Nurettin Topçu’nun İsyan Ahlakı kitabında mistik iman- estetik iman bölümlerinde  Bremond’un “yolun sonuna varamamış başarısız bir mistik” olarak tanımladığı şairin, “bir saikin itmesiyle” ( ki o saik ilhamdan başkası değildir.) estetik imanın mistik imana evrilmesi gerektiğine değinir. İlahi mevcudiyetin eksikliği  Topçu’nun ifadesiyle “ üstün iradeye, tayin edici iradeye boyun eğmek amacıyla benliğinden ve eşyaya bağlılık iradelerinden vazgeçme hususunda gösterdiği gittikçe büyüyen imkansızlığıdır.” Bu yüzdendir  transandantal sanata doğru bizdeki mistik şairlerin meyledişi. Rüzgarları döverek yürüyen şair aklının en yakın üst örneklerinden Necip Fazıl’ın da buhranları içerisinden tasavvufa sığınması sayesinde delirmekten kurtulan dehalardan olduğu iddiamız da bunun ispatları arasında gösterilebilir. Aksi takdirde  sanatçınının hali Heykeltraş Mikelanj’ın kendisi için belirttiği gibidir: “Hakikatleri kendi içimde biriktirmekte ve inlemekteyim.”  

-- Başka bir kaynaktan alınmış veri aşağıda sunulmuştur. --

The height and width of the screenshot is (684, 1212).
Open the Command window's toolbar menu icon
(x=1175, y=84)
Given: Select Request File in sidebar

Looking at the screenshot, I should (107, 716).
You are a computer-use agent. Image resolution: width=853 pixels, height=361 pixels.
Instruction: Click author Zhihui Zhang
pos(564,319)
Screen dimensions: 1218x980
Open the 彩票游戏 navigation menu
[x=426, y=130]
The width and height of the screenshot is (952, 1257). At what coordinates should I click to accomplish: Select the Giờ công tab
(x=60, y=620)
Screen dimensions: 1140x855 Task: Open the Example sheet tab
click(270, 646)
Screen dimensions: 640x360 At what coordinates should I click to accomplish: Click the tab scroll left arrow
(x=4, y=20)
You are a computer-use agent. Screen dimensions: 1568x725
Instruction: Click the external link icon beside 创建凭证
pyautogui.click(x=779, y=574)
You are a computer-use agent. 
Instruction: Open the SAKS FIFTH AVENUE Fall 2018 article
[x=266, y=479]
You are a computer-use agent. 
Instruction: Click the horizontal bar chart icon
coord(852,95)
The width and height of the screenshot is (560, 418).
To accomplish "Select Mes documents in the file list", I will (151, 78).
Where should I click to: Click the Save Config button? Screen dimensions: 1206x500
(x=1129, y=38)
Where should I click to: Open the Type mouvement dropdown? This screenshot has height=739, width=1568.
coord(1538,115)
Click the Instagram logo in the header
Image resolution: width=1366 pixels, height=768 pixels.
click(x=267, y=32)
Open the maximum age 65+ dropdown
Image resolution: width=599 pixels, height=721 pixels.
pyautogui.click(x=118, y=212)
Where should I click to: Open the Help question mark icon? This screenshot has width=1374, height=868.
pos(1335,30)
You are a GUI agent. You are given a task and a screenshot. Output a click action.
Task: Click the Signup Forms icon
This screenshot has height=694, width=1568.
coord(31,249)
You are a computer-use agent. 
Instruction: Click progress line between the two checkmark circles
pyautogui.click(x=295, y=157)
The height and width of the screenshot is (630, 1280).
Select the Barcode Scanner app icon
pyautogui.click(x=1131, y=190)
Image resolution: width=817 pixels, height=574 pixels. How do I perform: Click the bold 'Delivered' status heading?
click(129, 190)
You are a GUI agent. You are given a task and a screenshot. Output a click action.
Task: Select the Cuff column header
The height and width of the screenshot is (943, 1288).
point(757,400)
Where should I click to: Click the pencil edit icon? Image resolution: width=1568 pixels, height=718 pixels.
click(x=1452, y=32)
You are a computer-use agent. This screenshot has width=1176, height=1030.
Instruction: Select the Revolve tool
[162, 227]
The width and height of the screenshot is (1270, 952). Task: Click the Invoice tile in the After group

 Şairlik ve ilham – hiç kuşkusuz- Allah tarafından verilen bir meleke ve bir ruh halidir. Hal böyle olsa da ilhama her şekliyle bir kutsiyet atfetmek de bir o kadar yanlıştır. Estetiğe, güzele, müzikaliteye imanı içinde barındıran her şair-sanatçı, mutlaka bir pay alır ilhamdan. Şairin akıldan üstün bir bilgi melekesi olan imgelemi ile, görünen varlığın altında yatan öze kadar sızabildiği Berna Moran tarafından da dile getirilmişti, Edebiyat Kuramları ve Eleştiri kitabında. “Platonun İon diyaloğunda şairin ilham yolu ile aklı aşan bir bilgiye vardığından” söz ettiğini belirten Moran da kitabında şairin, bilim adamları gibi akıl ve deney yolu ile değil ama imgelem ile aklın sınırlı bilgisini aşan daha yüksek bir bilgiye eriştiğinden ve bunun da herkese vergi olmadığından bahsediyor.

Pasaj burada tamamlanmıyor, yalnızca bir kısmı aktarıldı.